La questione calda è la reperibilità dei termoscanner. Chi ha giocato d’anticipo, già nella fase uno e ancora prima dell’ordinanza firmata il 13 maggio, ha avuto problemi limitati. Da due settimane circa, però, le difficoltà sono elevate: nei negozi di antinfortunistica sono quasi introvabili, nelle farmacie la situazione è invece migliore, ma gli arrivi sono «contati». I prezzi? Nell’antinfortunistica il costo medio è tra i 90 e i 100 euro nelle farmacie tra i 100 e i 120; prima dell’emergenza, stima chi conosce il settore, il prezzo medio s’aggirava sui 70 euro. Comprare online? I prezzi sono spessi più bassi, ma i rischi sono i tempi d’attesa lunghissimi e le possibili truffe. Quello che si sta verificando è uno stallo parecchio simile a quanto avvenuto per le mascherine: il canale di rifornimento dall’estero – anche in questo caso la Cina è il principale produttore – ha subìto un brusco arresto. I controlli in dogana si sono intensificati, con continue richieste di certificazioni, e perciò i tempi d’attesa si sono dilatati (la triangolazione tra dogana, importatore e produttore estero è resa ancora più complicata dai fusi orari). In più, sono scattati anche i sequestri in dogana.

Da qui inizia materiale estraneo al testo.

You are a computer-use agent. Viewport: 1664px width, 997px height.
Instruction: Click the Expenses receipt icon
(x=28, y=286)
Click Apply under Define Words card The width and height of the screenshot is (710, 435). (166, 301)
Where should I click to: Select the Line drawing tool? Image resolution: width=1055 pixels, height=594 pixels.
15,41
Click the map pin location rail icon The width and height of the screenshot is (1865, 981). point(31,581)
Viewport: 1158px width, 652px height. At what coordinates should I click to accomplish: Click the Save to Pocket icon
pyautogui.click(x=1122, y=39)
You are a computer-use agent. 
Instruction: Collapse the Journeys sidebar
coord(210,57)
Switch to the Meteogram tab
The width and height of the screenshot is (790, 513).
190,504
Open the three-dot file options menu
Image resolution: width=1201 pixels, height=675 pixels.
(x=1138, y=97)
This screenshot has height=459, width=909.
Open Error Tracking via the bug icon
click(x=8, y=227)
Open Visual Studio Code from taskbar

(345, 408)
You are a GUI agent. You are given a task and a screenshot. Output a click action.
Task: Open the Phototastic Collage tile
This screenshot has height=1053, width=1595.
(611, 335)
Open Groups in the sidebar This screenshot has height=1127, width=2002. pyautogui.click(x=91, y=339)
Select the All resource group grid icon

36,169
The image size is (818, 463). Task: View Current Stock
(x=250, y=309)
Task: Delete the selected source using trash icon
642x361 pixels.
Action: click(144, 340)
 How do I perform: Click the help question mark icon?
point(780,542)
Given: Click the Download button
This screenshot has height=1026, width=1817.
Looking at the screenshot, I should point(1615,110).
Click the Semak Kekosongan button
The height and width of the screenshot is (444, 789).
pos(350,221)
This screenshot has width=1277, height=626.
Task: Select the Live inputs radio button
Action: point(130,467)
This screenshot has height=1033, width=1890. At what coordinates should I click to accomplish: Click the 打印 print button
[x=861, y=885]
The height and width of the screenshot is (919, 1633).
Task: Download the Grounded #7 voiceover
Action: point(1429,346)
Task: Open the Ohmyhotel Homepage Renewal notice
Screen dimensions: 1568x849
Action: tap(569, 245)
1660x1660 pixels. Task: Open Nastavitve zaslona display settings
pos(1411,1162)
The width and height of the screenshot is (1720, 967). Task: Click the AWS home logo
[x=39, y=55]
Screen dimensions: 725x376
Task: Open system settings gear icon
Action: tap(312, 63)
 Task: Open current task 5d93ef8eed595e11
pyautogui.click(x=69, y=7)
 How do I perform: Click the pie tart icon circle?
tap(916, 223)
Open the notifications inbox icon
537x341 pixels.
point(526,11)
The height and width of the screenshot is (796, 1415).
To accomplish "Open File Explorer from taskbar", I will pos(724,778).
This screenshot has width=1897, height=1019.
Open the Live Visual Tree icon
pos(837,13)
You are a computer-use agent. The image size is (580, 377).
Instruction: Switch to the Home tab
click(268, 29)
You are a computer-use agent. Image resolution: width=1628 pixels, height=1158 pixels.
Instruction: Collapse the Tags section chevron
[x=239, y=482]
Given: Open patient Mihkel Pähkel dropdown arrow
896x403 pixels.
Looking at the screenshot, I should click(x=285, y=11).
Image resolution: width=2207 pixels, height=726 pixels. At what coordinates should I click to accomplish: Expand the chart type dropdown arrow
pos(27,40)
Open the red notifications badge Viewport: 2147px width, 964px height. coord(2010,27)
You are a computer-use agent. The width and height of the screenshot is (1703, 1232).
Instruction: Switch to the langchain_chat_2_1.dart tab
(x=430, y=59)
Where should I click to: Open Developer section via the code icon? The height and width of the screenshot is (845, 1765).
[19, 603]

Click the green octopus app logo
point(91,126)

Postilla su un altro fronte caldo. Quello dei guanti, obbligatori in diverse attività: i prezzi di produzione e di trasporto sono schizzati alle stelle, i controlli in frontiera si sono anche qui intensificati, le attese in dogana si sono prolungate. La richiesta di dispositivi di protezione, però, resta alta. E inderogabile.